[BEGIN]

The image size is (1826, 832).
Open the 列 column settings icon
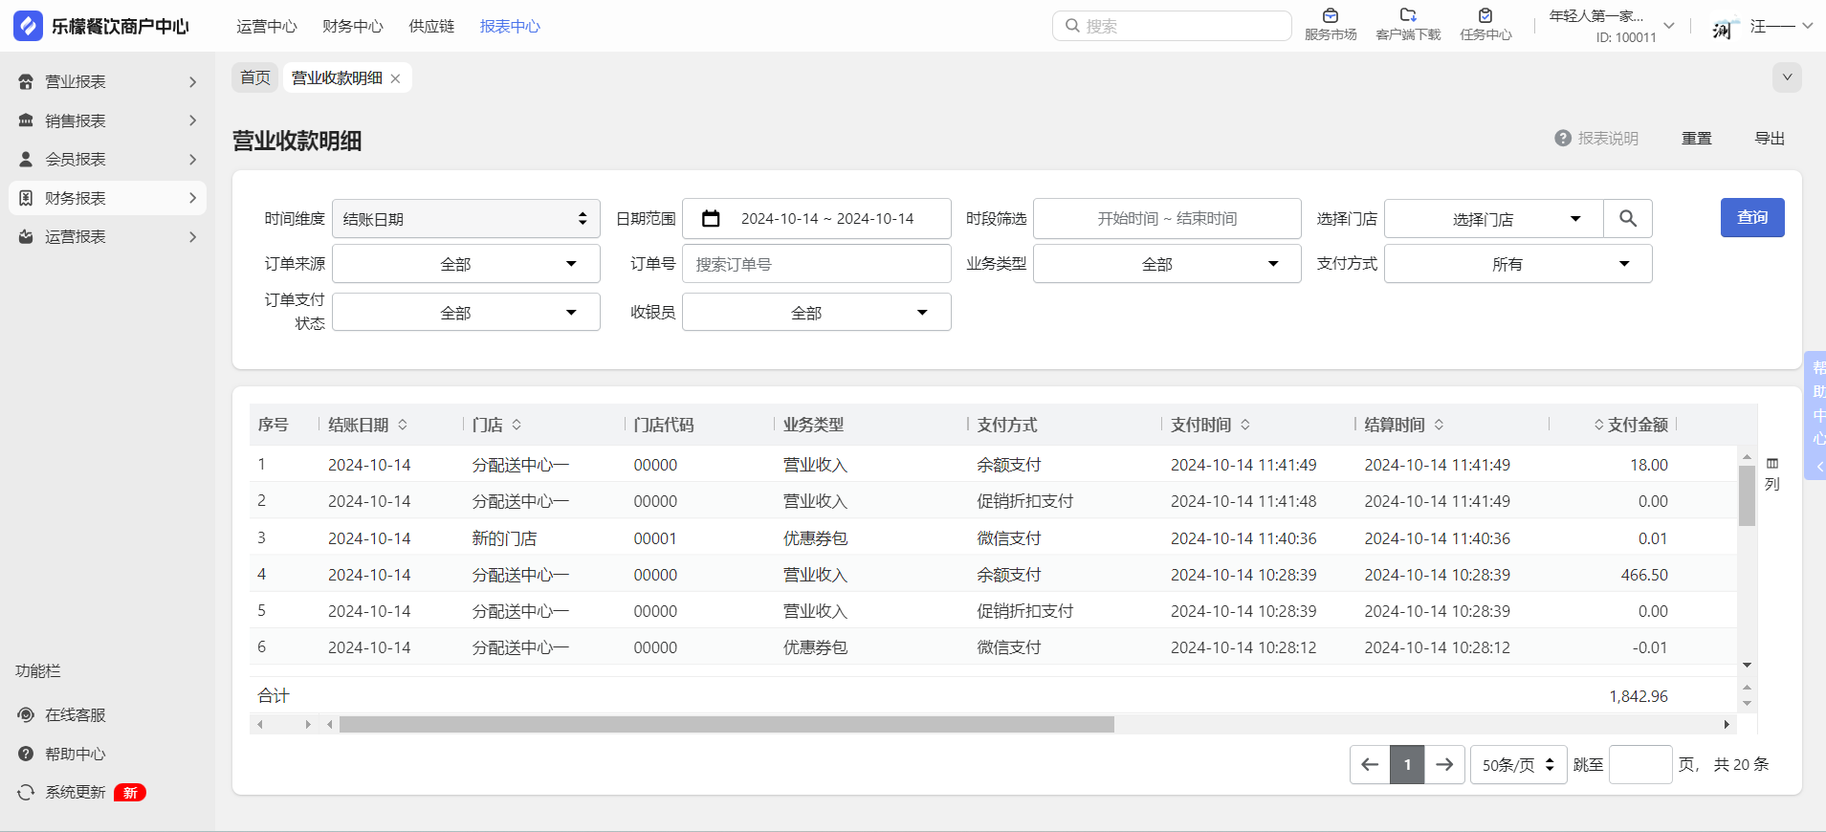point(1771,464)

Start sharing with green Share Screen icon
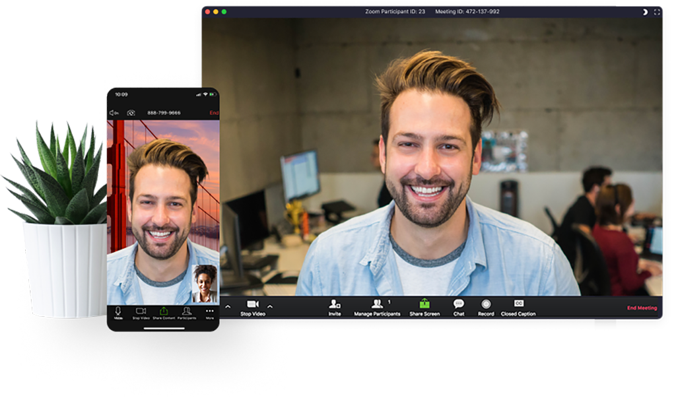(x=424, y=306)
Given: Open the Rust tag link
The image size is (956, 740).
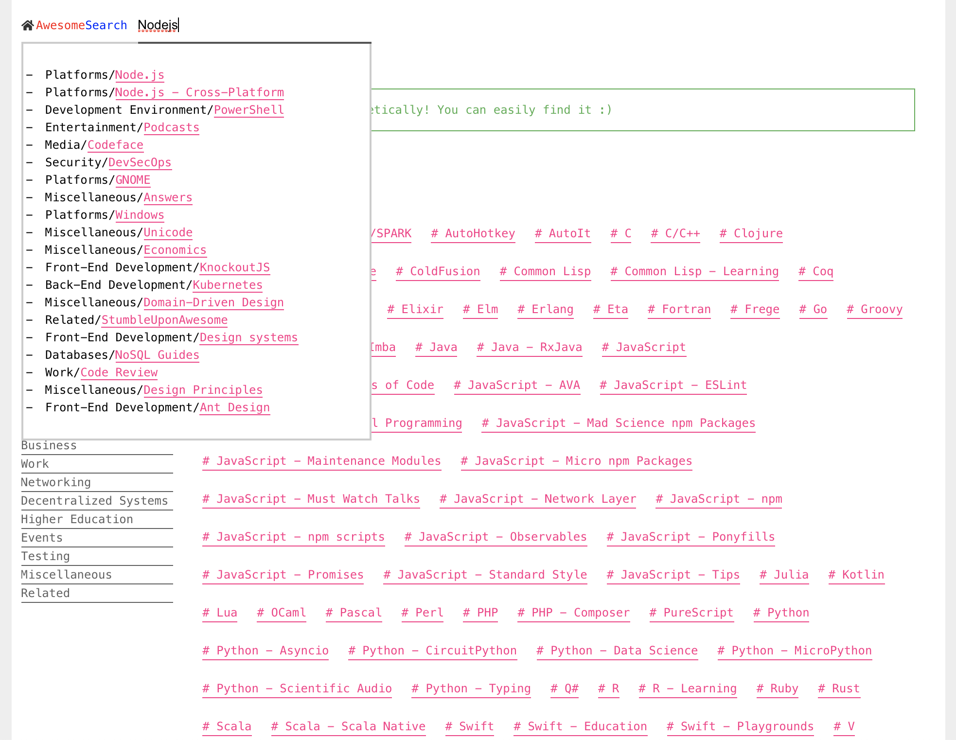Looking at the screenshot, I should 839,688.
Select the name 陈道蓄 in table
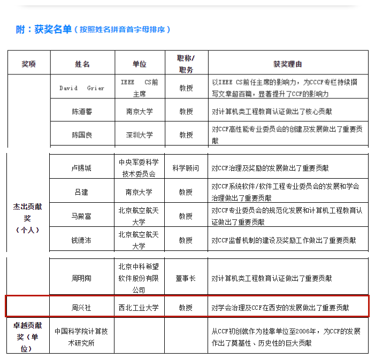Screen dimensions: 375x359 click(x=82, y=112)
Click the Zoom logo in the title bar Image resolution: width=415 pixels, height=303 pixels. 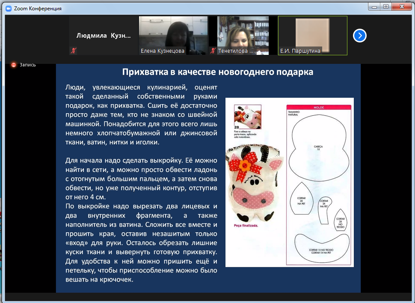tap(9, 8)
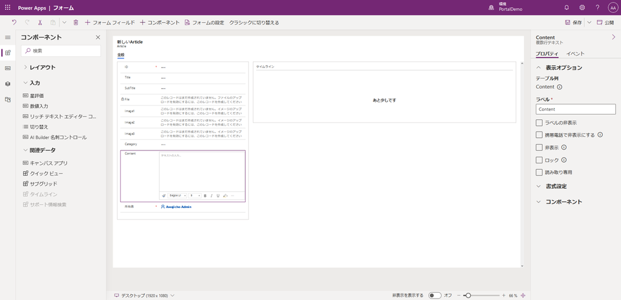Click the zoom slider handle
The height and width of the screenshot is (300, 621).
[x=468, y=295]
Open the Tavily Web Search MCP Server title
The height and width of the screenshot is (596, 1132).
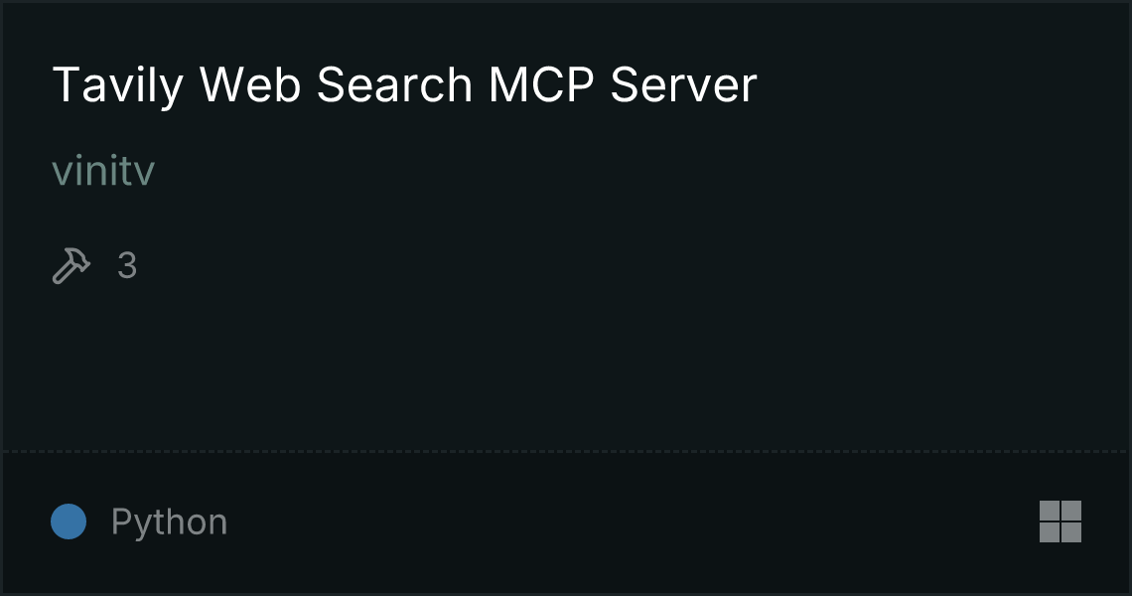(404, 85)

[END]

Can you swap "title" for "heading" in the material, starting at the line with "Open the Tavily Web Search MCP Server title" and ending at the end of the material? Return only those lines, otherwise unchanged, and leave out the pictures.

■ The result
Open the Tavily Web Search MCP Server heading
The height and width of the screenshot is (596, 1132).
(404, 85)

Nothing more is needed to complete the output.